From the listing below, return each line that includes "computer".
=======
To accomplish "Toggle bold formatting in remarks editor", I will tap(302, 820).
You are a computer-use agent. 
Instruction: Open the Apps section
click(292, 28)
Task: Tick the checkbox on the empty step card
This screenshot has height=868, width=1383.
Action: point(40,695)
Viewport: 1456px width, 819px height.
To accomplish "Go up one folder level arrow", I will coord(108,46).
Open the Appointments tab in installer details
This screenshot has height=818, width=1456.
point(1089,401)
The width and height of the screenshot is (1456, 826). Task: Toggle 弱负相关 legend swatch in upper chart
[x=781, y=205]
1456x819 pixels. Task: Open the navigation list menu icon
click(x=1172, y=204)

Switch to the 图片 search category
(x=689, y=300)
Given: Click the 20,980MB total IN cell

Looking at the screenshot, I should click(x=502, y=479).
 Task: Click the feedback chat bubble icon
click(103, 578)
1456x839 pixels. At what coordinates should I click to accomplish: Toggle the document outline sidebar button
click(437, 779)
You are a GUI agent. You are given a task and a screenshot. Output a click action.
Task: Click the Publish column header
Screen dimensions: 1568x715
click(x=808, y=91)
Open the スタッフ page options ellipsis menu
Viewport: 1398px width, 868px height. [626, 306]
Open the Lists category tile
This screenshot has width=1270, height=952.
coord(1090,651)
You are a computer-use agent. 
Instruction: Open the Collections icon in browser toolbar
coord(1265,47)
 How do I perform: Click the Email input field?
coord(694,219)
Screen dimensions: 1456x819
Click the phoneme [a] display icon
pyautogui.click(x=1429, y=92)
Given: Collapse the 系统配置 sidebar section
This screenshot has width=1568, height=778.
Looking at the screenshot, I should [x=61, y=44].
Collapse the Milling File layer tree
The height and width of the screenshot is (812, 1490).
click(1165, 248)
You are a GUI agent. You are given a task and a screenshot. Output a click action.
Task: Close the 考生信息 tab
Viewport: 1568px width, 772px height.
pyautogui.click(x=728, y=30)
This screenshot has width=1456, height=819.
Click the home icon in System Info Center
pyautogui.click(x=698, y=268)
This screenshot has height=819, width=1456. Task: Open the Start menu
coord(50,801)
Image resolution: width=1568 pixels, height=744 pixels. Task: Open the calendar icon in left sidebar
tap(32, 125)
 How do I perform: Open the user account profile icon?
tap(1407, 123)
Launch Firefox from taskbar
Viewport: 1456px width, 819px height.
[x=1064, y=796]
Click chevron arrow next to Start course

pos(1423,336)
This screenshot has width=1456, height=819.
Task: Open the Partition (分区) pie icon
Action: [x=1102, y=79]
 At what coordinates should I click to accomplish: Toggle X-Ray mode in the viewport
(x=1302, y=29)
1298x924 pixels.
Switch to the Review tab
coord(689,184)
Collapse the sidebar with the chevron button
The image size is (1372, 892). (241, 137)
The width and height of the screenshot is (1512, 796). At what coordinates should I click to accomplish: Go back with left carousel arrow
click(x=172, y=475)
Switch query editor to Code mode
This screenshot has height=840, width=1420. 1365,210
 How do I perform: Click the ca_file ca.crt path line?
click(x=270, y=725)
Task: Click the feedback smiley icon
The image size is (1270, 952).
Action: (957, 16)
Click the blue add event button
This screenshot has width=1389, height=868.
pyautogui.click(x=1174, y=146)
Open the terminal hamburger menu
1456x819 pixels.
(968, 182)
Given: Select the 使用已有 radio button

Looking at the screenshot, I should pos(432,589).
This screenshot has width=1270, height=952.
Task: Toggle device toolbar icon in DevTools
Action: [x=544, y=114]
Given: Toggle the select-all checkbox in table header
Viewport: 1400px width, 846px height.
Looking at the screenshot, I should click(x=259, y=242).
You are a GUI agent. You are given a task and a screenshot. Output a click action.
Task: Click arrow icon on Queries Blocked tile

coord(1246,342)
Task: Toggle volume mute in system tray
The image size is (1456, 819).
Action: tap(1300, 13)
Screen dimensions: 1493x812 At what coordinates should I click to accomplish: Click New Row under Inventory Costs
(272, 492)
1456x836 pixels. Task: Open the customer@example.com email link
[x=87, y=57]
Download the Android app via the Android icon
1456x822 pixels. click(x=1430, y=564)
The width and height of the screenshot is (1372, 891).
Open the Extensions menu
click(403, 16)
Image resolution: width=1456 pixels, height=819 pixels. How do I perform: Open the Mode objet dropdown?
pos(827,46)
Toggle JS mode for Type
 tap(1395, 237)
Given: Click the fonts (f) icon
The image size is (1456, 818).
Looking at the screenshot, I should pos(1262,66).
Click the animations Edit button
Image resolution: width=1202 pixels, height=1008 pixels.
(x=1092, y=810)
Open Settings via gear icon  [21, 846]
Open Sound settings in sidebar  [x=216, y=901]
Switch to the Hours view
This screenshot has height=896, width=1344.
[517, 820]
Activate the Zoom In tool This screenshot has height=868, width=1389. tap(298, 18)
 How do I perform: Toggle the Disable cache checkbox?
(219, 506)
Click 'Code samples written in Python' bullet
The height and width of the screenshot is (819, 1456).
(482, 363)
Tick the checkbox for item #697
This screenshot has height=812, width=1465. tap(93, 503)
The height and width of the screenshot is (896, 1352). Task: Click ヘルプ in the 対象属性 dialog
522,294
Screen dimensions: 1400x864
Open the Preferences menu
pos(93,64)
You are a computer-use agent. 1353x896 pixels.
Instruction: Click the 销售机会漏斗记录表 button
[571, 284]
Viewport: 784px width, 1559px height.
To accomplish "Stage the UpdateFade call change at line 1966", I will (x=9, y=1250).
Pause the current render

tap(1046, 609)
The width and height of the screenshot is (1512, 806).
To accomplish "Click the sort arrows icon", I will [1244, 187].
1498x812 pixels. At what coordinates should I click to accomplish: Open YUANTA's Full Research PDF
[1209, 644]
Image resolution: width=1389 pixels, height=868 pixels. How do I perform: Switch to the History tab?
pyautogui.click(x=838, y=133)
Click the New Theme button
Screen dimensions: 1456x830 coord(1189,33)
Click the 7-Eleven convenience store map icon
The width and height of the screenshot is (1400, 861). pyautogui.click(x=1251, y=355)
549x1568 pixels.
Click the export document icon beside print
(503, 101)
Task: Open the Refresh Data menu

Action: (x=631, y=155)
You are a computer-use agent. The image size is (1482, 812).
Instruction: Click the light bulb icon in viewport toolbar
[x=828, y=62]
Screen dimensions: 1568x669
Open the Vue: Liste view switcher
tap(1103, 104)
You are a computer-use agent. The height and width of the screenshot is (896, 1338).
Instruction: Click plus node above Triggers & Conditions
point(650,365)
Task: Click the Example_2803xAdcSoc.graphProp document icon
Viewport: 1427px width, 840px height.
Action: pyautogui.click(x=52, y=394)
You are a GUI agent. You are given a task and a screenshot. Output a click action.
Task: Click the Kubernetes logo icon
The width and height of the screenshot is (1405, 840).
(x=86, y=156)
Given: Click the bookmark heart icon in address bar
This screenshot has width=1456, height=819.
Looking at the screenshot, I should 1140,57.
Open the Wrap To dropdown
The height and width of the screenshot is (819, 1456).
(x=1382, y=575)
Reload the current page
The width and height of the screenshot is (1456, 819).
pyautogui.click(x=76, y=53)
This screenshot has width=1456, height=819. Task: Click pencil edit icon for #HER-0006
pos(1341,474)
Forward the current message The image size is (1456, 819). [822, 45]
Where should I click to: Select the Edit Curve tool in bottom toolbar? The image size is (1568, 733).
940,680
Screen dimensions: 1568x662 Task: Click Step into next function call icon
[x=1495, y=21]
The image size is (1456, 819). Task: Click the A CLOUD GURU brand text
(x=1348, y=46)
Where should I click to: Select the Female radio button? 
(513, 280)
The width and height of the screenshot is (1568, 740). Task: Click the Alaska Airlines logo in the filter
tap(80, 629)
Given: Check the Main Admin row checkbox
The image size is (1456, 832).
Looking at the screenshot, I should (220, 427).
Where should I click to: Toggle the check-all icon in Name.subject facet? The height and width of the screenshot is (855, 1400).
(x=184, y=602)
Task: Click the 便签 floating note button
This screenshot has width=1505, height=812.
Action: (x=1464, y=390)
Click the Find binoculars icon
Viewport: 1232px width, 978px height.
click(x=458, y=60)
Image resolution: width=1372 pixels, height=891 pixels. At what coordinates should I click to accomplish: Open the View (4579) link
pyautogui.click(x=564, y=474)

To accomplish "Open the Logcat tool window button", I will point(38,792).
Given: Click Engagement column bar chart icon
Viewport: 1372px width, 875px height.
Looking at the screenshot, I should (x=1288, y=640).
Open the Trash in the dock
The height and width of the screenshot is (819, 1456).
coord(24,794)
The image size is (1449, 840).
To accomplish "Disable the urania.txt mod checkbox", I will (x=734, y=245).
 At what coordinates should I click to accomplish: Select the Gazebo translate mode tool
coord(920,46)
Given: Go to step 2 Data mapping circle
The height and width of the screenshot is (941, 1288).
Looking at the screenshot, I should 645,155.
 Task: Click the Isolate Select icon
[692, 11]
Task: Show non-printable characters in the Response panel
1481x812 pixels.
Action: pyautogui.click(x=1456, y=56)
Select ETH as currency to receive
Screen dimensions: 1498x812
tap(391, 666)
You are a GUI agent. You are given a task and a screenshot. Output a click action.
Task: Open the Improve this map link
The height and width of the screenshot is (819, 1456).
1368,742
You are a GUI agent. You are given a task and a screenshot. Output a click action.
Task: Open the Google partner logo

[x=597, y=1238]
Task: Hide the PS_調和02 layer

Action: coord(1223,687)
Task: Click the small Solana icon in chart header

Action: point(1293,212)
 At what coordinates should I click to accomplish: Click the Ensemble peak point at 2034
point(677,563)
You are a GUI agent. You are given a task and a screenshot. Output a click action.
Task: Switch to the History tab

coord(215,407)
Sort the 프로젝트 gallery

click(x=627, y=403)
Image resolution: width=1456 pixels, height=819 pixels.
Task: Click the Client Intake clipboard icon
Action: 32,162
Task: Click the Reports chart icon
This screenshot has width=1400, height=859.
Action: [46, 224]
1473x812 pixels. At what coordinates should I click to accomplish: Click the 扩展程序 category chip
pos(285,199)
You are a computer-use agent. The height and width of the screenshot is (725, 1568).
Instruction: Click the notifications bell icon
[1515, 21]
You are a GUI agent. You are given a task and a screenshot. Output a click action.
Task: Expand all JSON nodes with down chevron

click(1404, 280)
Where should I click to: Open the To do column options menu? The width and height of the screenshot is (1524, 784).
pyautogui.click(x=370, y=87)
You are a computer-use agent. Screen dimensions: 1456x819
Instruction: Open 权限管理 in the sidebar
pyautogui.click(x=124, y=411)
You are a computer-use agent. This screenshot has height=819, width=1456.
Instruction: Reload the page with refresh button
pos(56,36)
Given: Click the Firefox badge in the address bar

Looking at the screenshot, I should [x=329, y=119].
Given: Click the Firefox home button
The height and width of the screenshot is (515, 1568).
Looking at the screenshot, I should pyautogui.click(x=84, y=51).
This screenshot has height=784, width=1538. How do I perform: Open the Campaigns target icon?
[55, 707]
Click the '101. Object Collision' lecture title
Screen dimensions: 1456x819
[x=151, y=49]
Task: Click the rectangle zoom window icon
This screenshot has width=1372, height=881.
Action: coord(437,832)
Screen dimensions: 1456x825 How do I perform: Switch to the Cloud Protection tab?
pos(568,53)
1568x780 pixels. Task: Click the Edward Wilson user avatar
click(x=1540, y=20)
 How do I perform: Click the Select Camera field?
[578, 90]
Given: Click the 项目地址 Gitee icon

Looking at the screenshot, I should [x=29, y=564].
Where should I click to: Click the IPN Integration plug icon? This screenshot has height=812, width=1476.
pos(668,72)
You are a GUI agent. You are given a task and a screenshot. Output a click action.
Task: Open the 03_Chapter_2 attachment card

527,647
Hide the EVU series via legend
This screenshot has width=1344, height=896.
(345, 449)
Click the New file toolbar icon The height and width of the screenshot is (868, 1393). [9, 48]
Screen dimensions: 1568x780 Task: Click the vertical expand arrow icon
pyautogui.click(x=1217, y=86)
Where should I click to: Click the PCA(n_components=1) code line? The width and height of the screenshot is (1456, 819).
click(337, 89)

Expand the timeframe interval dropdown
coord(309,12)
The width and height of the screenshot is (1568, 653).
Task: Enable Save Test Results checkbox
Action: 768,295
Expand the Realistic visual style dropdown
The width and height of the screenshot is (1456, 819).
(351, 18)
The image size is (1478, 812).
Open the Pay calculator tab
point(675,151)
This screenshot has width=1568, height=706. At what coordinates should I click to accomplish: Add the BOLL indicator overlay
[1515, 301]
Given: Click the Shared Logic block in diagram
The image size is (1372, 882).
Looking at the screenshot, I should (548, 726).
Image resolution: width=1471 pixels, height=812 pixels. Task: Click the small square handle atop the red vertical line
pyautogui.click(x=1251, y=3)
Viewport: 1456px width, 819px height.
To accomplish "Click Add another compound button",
=======
→ Response
You are a computer-use agent. 
You are a computer-use agent. 
You are a computer-use agent. 1353x896 pixels.
You are a computer-use agent. The image size is (1482, 812).
You are a computer-use agent. The height and width of the screenshot is (896, 1338).
You are a computer-use agent. The height and width of the screenshot is (725, 1568).
You are a computer-use agent. Screen dimensions: 1456x819
You are a computer-use agent. This screenshot has height=819, width=1456.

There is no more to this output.